**ARTÍCULO**
◇ ◇ ◇ ◇

En Rusia, las atrocidades cometidas por las autoridades en nombre del bien universal llegarían a alcanzar proporciones nunca vistas en la historia del mundo. En la década del 20, en el empeño de implantar y consolidar el régimen de la Unión de Repúblicas Socialistas Soviéticas, fundada por Lenin en 1922, tanto este personaje como su sucesor, Stalin, no tuvieron problema en sacrificar –en el altar del marxismo y su dogmática visión de la historia- entre diez y doce millones de vidas. Por supuesto, en el camino la libertad religiosa fue también una víctima, y esto llevó al rompimiento de los intentos de entendimiento diplomático entre la Santa Sede y Moscú.

Pero sería en España donde la Iglesia probaría el cáliz más amargo de la confrontación con el marxismo y su empeño de “internacionalizar” la revolución. Allí llegó al poder una coalición de izquierda encabezada por un republicano que se veía como impulsor del cambio social pero por el sendero reformista. Como era de esperar, la tensión política era grande por la encrespada oposición de la derecha, monárquica o no, pero sucedió que el radicalismo comunista y anarquista, situado más a la izquierda que el mismo gobierno, promovió un estado de violencia social y política que restó estabilidad al régimen. En realidad, en su obsesión por generar ya una crisis revolucionaria, que encaminara de una vez el país al paraíso comunista, lo que lograron fue fortalecer una creciente reacción contraria. En esta coyuntura, cometieron el error de atacar frontalmente a la religión, repitiendo las viejas acusaciones al catolicismo de ser el causante del atraso del país y de su pobreza. En una situación social y política de gran tensión no les fue difícil azuzar el “cuco” del eclesiástico enemigo del pueblo, malvado y mentiroso, solo pendiente de saciar su estómago y llenar sus bolsillos a costa de los pobres aprovechando su ignorancia.

Así, la feroz crítica literaria e intelectual a la Iglesia española, que venía del XIX, fue retomada por esta crítica ya del más bajo jaez, encaminada derechamente a la acción criminal de destruir materialmente la Iglesia de España, matando al clero y a los laicos que se atreviesen a insistir en practicar su fe, arrancando el cristianismo de la sociedad hispánica. Cosa semejante no había sucedido desde los días de la Revolución en la década del 90 del siglo XVIII, cuando el mismo estado revolucionario se propuso en Francia, por un tiempo, el mismo objetivo.

Pero la sociedad española no soportó esta situación y surgió un levantamiento militar que enfrentó al gobierno republicano que, si no se propuso este objetivo, cuando menos se mostró –por años- incapaz de impedir la violencia comunista y anarquista contra la religión. Al término de una feroz guerra civil, la Iglesia encontró la paz otra vez en todo el país y, como es comprensible, apoyó de modo casi unánime el empeño liderado por el general Franco, señalando que en realidad se había tratado de una lucha con carácter de cruzada, por recuperar la Fe para el país y la libertad para la Iglesia, evitando su destrucción .

◇ ◇ ◇ ◇

**DATOS PROPORCIONADOS**
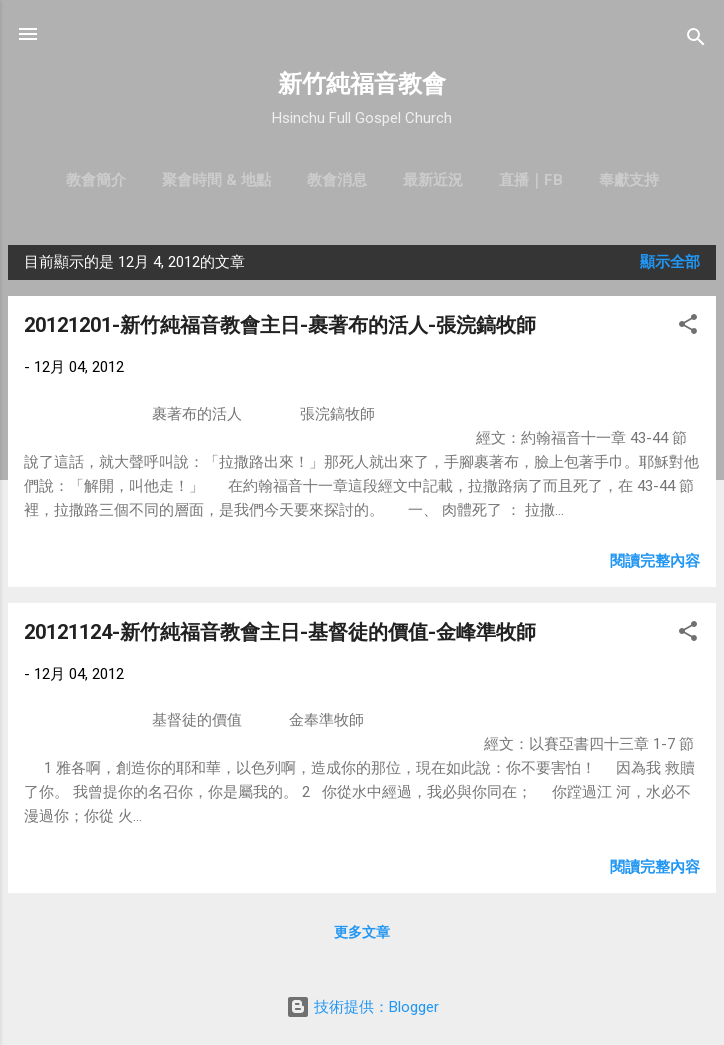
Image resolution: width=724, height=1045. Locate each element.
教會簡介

◇ ◇ ◇ ◇

**LA TAREA**
Por favor, edita el fragmento del artículo que va desde "Pero la sociedad" hasta "su destrucción ." y reescríbelo poniendo "alzamiento" en lugar de "levantamiento".

**RESULTADO DE LA TAREA**
Pero la sociedad española no soportó esta situación y surgió un alzamiento militar que enfrentó al gobierno republicano que, si no se propuso este objetivo, cuando menos se mostró –por años- incapaz de impedir la violencia comunista y anarquista contra la religión. Al término de una feroz guerra civil, la Iglesia encontró la paz otra vez en todo el país y, como es comprensible, apoyó de modo casi unánime el empeño liderado por el general Franco, señalando que en realidad se había tratado de una lucha con carácter de cruzada, por recuperar la Fe para el país y la libertad para la Iglesia, evitando su destrucción .